Although Capturing the Friedmans is bloody grim, I was moved to tears by the end by the rather heartwarming return of Jesse to his mother. There was a semblance of hope in that film, I feel.
I always find Charles Crumb's part of Crumb quite chilling.
I'm not being particularly original, but these are two of my favourite films - so by default my favourite grimmies.
Both feature successful survivors (David and Robert) from a stock of siblings whose lives have turned out sheer circumstantial opposites, despite being of identically mannered kin. In
Capturing The Friedmans it's Jesse who is wrongfully condemned, rather than the other brothers, on the fortuitous accident of his age. He happened to be of a high school age, being home enough to assist with his father's computer classes, whilst his father's long-dormant crimes happened to be finally discovered.
It's a frightening story of a life chewed up by chance, and how everyone connected to that person thereafter spends
their life considering, reenacting that turn of chance. At the end there is at least a lot of solace to be found as a viewer in the reconciliation of Jesse and Elaine, Elaine's marriage and David's success in a passionate industry.
R. Crumb and his brothers are a trio of strange individuals. Unlike the Friedmans, they are seemingly from the hard-faced, serious minded 50s world as satirized in Crumb's own comics - no abuse or the sorts of family incidents that one would explain a few developmental kinks into an adult personality.
Comparing it with the Friedmans, there are two sets of brothers who lose on chance: Jesse is put in a real bars-and-concrete prison, but the fameless Crumb brothers have fates which are less angering but more upsetting and hopelessly longing. They're free, but creatively aimless and coping with eccentricities whose expression is self-destruction rather than fame and acclaim - even "high art."
R. Crumb either doesn't want to say, or it does not occur to him, that had his own career not carved a lucrative niche for his revolutionary art, he would plausibly have ended up much like them. So similar are they all. As it is, his life is enviably well-lived. He is very much at peace with the world, and his notoriety has persuaded society to celebrate his eccentricities.

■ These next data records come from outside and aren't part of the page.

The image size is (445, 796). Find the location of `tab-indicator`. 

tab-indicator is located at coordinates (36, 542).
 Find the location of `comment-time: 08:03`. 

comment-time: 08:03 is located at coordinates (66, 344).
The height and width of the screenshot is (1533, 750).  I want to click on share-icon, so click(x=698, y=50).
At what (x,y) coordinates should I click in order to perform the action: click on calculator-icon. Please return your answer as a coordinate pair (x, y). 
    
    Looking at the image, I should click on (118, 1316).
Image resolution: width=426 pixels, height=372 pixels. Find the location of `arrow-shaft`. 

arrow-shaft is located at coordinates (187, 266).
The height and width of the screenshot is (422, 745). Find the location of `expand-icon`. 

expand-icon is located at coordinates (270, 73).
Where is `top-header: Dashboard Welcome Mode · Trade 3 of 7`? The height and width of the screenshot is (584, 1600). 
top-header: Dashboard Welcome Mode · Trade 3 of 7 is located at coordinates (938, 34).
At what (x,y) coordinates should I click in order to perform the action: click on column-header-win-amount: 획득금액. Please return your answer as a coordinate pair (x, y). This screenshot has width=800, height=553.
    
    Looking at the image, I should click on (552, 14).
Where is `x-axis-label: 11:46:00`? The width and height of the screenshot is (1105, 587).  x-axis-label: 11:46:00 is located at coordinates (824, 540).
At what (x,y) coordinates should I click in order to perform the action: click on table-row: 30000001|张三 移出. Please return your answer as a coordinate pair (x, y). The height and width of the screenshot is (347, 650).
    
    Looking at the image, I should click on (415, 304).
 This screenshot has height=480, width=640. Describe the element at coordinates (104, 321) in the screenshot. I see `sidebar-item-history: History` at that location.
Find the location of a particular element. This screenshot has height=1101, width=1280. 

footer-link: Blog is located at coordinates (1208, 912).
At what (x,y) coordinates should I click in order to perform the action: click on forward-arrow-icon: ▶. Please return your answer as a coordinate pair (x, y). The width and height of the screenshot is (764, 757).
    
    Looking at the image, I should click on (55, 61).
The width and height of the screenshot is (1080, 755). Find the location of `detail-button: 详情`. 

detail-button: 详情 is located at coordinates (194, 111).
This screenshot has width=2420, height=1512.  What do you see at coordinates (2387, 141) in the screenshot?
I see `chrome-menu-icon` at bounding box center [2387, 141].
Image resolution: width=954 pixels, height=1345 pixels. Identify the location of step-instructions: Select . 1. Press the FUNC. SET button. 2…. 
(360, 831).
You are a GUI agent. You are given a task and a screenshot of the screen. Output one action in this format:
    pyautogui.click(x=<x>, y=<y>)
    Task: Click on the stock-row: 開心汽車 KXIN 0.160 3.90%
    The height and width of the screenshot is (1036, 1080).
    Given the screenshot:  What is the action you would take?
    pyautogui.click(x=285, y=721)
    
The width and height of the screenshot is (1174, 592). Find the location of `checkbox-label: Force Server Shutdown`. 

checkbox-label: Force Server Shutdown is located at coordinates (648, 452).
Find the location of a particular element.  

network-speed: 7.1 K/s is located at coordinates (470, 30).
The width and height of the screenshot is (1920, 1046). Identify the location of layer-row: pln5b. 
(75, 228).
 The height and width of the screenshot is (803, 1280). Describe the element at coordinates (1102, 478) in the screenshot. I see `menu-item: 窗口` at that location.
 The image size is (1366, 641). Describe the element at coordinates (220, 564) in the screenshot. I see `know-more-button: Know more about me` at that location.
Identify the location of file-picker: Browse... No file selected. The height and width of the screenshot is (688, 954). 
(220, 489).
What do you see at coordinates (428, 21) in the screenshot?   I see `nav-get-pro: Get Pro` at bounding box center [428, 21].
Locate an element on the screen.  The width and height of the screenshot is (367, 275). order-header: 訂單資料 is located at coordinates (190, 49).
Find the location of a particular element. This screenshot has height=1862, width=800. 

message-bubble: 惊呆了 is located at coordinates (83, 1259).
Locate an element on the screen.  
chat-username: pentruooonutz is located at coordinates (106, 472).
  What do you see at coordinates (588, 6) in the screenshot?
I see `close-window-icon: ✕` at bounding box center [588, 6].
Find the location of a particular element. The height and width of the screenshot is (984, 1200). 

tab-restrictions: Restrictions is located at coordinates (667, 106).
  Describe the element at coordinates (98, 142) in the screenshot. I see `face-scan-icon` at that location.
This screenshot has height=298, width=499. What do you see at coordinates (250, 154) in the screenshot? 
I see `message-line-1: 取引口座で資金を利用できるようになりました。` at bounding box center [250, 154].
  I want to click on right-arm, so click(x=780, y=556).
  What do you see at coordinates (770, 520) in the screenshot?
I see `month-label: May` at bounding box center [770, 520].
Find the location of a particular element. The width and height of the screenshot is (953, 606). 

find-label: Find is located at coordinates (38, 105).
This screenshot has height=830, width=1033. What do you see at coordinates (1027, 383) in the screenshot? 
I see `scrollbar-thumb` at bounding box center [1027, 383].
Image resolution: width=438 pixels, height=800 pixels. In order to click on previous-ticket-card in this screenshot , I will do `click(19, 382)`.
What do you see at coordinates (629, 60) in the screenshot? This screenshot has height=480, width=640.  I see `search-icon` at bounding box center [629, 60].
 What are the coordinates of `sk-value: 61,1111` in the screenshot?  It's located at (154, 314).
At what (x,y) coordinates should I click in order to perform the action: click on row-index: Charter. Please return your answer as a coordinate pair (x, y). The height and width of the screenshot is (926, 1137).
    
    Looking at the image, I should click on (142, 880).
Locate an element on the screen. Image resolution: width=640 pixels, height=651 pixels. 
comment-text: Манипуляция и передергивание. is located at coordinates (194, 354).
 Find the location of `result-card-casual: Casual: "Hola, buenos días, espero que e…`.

Crumb's own fetishes are of course less extreme than his brother Maxon's impulses towards unsolicited daylight sexual engagement, but Crumb has had the fortune of having his turn-ons enmeshed as an inseperate part of his artistic aesthetic/ public persona... and so had plenty of opportunities to work out the strange erotic associations that still remain childish in Maxon and the late Charles.